--- Start ---

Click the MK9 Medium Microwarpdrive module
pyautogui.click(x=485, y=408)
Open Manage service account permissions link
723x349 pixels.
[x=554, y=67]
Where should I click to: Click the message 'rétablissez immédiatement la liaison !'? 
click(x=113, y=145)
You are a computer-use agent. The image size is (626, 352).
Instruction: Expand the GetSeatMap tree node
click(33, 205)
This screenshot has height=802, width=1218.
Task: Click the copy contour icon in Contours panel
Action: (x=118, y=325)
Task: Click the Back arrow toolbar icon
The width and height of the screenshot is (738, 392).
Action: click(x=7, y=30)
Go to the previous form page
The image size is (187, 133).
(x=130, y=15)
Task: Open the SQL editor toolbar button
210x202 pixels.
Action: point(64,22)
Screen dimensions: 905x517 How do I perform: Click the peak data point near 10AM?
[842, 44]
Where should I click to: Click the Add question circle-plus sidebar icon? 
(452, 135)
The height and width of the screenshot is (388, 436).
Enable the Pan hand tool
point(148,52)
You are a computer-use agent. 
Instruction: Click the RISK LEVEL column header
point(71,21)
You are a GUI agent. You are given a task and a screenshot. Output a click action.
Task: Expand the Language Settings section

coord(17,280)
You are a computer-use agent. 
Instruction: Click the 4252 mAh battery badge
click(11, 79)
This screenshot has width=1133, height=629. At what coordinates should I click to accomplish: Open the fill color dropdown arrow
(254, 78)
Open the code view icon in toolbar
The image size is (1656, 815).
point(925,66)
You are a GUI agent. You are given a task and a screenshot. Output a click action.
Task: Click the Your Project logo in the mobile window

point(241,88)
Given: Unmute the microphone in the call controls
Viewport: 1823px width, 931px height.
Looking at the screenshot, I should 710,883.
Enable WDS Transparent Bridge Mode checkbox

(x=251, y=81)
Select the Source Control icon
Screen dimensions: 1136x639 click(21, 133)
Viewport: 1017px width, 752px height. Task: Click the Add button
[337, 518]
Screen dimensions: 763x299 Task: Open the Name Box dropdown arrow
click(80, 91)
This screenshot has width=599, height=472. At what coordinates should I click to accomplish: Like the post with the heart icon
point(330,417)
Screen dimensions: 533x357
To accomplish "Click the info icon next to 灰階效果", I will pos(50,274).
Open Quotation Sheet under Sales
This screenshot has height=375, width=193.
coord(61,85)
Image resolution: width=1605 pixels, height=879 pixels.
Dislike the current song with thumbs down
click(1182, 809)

--- End ---

### [The problem]
Retype all of the entries above verbatim, line for line.

### [Solution for this task]
Click the MK9 Medium Microwarpdrive module
pyautogui.click(x=485, y=408)
Open Manage service account permissions link
723x349 pixels.
[x=554, y=67]
Where should I click to: Click the message 'rétablissez immédiatement la liaison !'? 
click(x=113, y=145)
You are a computer-use agent. The image size is (626, 352).
Instruction: Expand the GetSeatMap tree node
click(33, 205)
This screenshot has height=802, width=1218.
Task: Click the copy contour icon in Contours panel
Action: (x=118, y=325)
Task: Click the Back arrow toolbar icon
The width and height of the screenshot is (738, 392).
Action: click(x=7, y=30)
Go to the previous form page
The image size is (187, 133).
(x=130, y=15)
Task: Open the SQL editor toolbar button
210x202 pixels.
Action: point(64,22)
Screen dimensions: 905x517 How do I perform: Click the peak data point near 10AM?
[842, 44]
Where should I click to: Click the Add question circle-plus sidebar icon? 
(452, 135)
The height and width of the screenshot is (388, 436).
Enable the Pan hand tool
point(148,52)
You are a computer-use agent. 
Instruction: Click the RISK LEVEL column header
point(71,21)
You are a GUI agent. You are given a task and a screenshot. Output a click action.
Task: Expand the Language Settings section

coord(17,280)
You are a computer-use agent. 
Instruction: Click the 4252 mAh battery badge
click(11, 79)
This screenshot has width=1133, height=629. At what coordinates should I click to accomplish: Open the fill color dropdown arrow
(254, 78)
Open the code view icon in toolbar
The image size is (1656, 815).
point(925,66)
You are a GUI agent. You are given a task and a screenshot. Output a click action.
Task: Click the Your Project logo in the mobile window

point(241,88)
Given: Unmute the microphone in the call controls
Viewport: 1823px width, 931px height.
Looking at the screenshot, I should 710,883.
Enable WDS Transparent Bridge Mode checkbox

(x=251, y=81)
Select the Source Control icon
Screen dimensions: 1136x639 click(21, 133)
Viewport: 1017px width, 752px height. Task: Click the Add button
[337, 518]
Screen dimensions: 763x299 Task: Open the Name Box dropdown arrow
click(80, 91)
This screenshot has width=599, height=472. At what coordinates should I click to accomplish: Like the post with the heart icon
point(330,417)
Screen dimensions: 533x357
To accomplish "Click the info icon next to 灰階效果", I will pos(50,274).
Open Quotation Sheet under Sales
This screenshot has height=375, width=193.
coord(61,85)
Image resolution: width=1605 pixels, height=879 pixels.
Dislike the current song with thumbs down
click(1182, 809)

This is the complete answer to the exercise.